The pursuit of becoming popular or gaining recognition on the internet has reached a state of extreme intensity now. Recently, Vishaka Fulsunge, a YouTuber, proposed to her boyfriend outside the Kedarnath temple by going down on one knee while holding a ring for him. The video went instantly viral on social media. Obviously, the purpose was to capture the imagination of the netizens and to make the entire thing look something out of the ordinary.
Over the years, it is through social media only that people have perfected the art of self-promotion by either posting photographs of their visit to different destinations having a stonking good time or by posting photographs of various functions and parties on different platforms. Expectedly, these posts garner ‘likes’ of seismic proportions. Let’s be honest, social media has lowered the threshold for boredom by helping people to open up about problems and writing about things they feel strongly about by getting up on their soapbox.
However, the dividing line between private and public has almost blurred in this age of social media. A Facebook friend of mine keeps posting photographs of his visit to foreign countries whenever he is on an official tour. He, like any other social media fanatic, revels in displaying visual proof of his travels. Endorphins kick in as a barrage of ‘likes’ greets his post. One is reminded of philosopher Jean-Jacques Rousseau who once argued that human beings live for the satisfaction of their vanity, or amour propre: the desire and need to secure recognition from others, to be esteemed by them as much as one esteems oneself.
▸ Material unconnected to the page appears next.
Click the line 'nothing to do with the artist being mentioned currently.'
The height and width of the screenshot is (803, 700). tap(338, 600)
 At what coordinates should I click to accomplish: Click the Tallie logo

There is an innate desire to convince followers that your life is something which is fabulous and worth emulating. From posting party gatherings in office and honeymoon selfies in the backdrop of eye-popping mountains, to announcing one’s promotion to a new position, social media is all about showcasing one’s accomplishments and which contributes to a sense of competitiveness as individuals compare their own lives to the artfully curated presentation of others. Writing in ‘Age of Anger: A History of the Present’, on our obsession with social media, Pankaj Mishra says, “The obligation to present the most appealing side of oneself is irresistible and infectious.’’
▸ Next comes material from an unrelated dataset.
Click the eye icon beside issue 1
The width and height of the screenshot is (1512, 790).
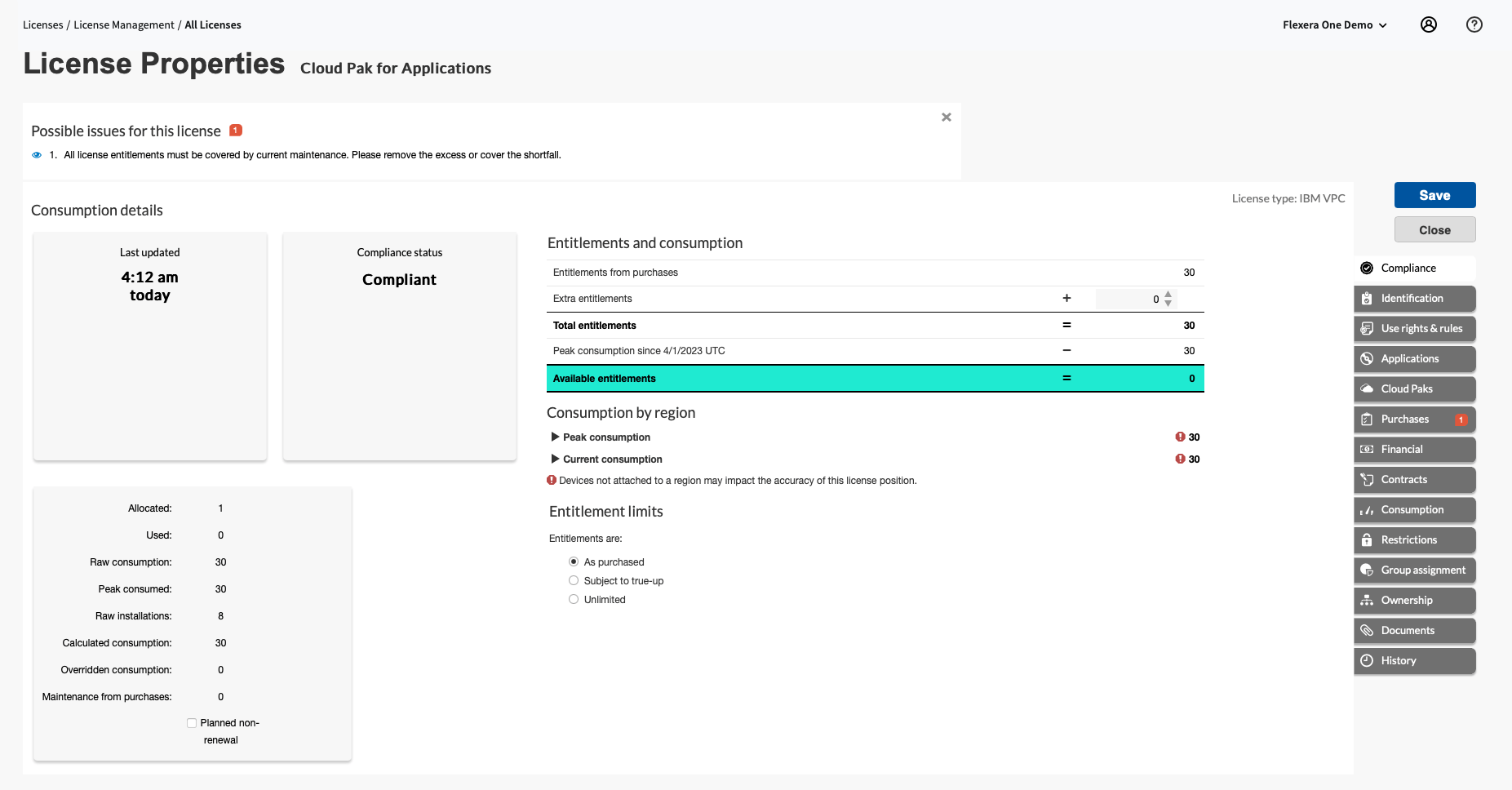point(37,155)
These days, social media influencers will go all out to achieve online popularity. At times, they don’t think twice before doing a stunt in a public space or dancing inside Delhi Metro. There are several instances of people sustaining injuries while attempting a dangerous stunt around railway platform premises. The act of self-promotion is a strategy to stir up a frenzy of attention and create a favourable public perception of oneself. The ‘likes’ and encomiastic comments act as the lubricant which keeps the machinery of our solipsism running smoothly. Philosopher, poet and socialcritic Soren Kierkegaard believed that by constantly seeking validation from others can create a prison-like environment for us that restricts personal growth and freedom. In other words, he wanted man to “break out of the prison in which his own reflection holds him and then out of the vast penitentiary built by the reflection of his associates.’’ The more you talk, nay brag, about yourself, the better would be your chances of being liked and feted on this platform.
The need to be praised is a cornerstone of psychological well-being. When taken too far, however, the desire to be admired metastasises into an overarching quest for status and self-praise, and mostly weaken our ability to build and maintain happy relationships. Moreover, in today’s fast-paced, technology-driven world, we are often expected to respond immediately to a constant barrage of information and communication. This can terribly limit our ability to fully engage with the world around us.
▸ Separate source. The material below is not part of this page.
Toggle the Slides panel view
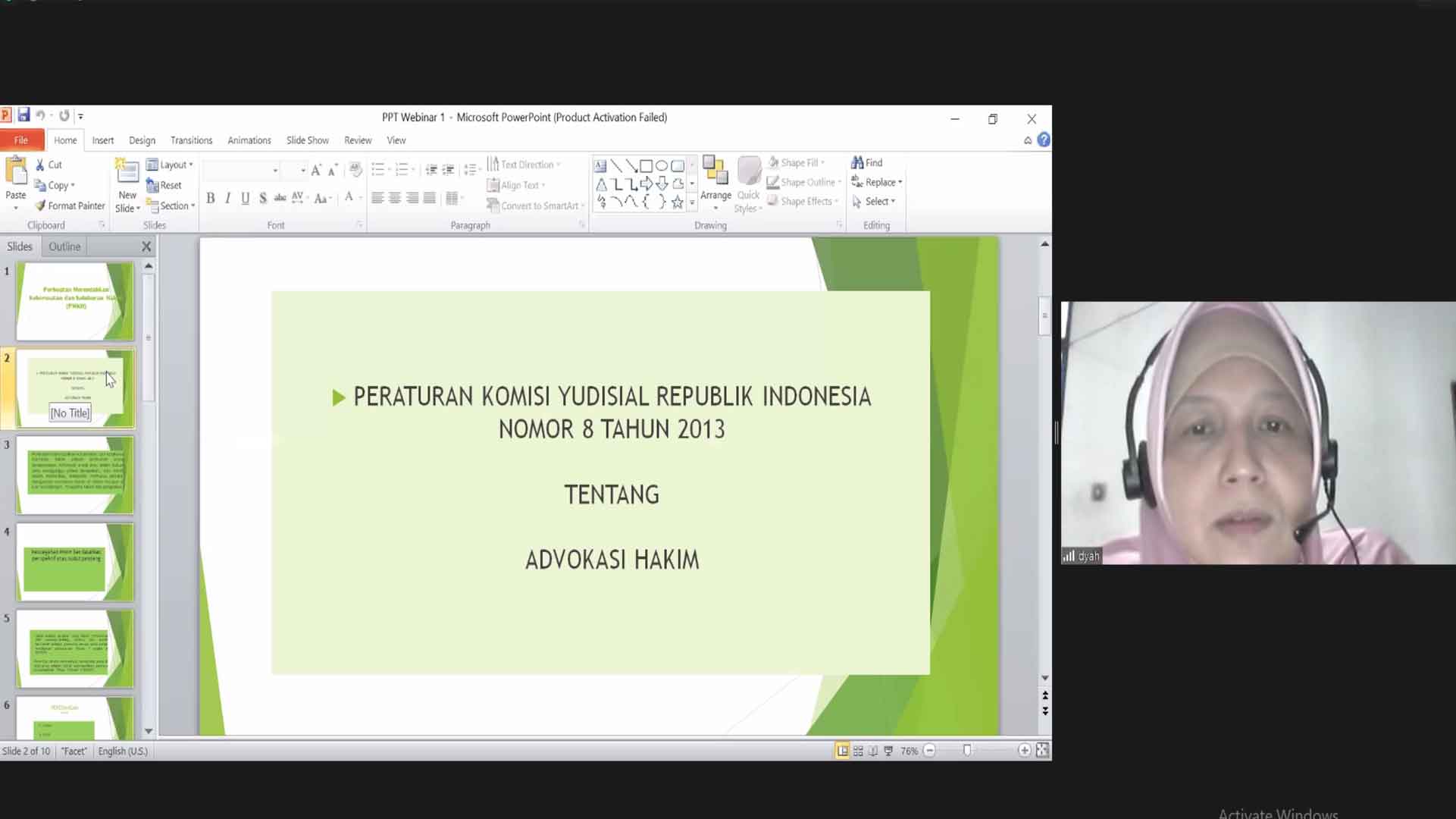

I generally spend very little time on social media. The only thing that I like about Facebook are the cute videos of animals and their antics which always fill me with a rare joy and happiness. Sometimes, I watch videos of singers of yesteryears which somewhat lift my mood. I have never found the idea of posting photos of mine and my family functions, or any trips, on this platform very appealing. The way I see it, we have let our narcissistic proclivities run riot on social media that have made us compromise our privacy. Social media, while offering potential avenues for connection, can at times feel overwhelming and impersonal. I would rather enjoy genuine human interaction, the warmth of a conversation, and the comfort of physical presence.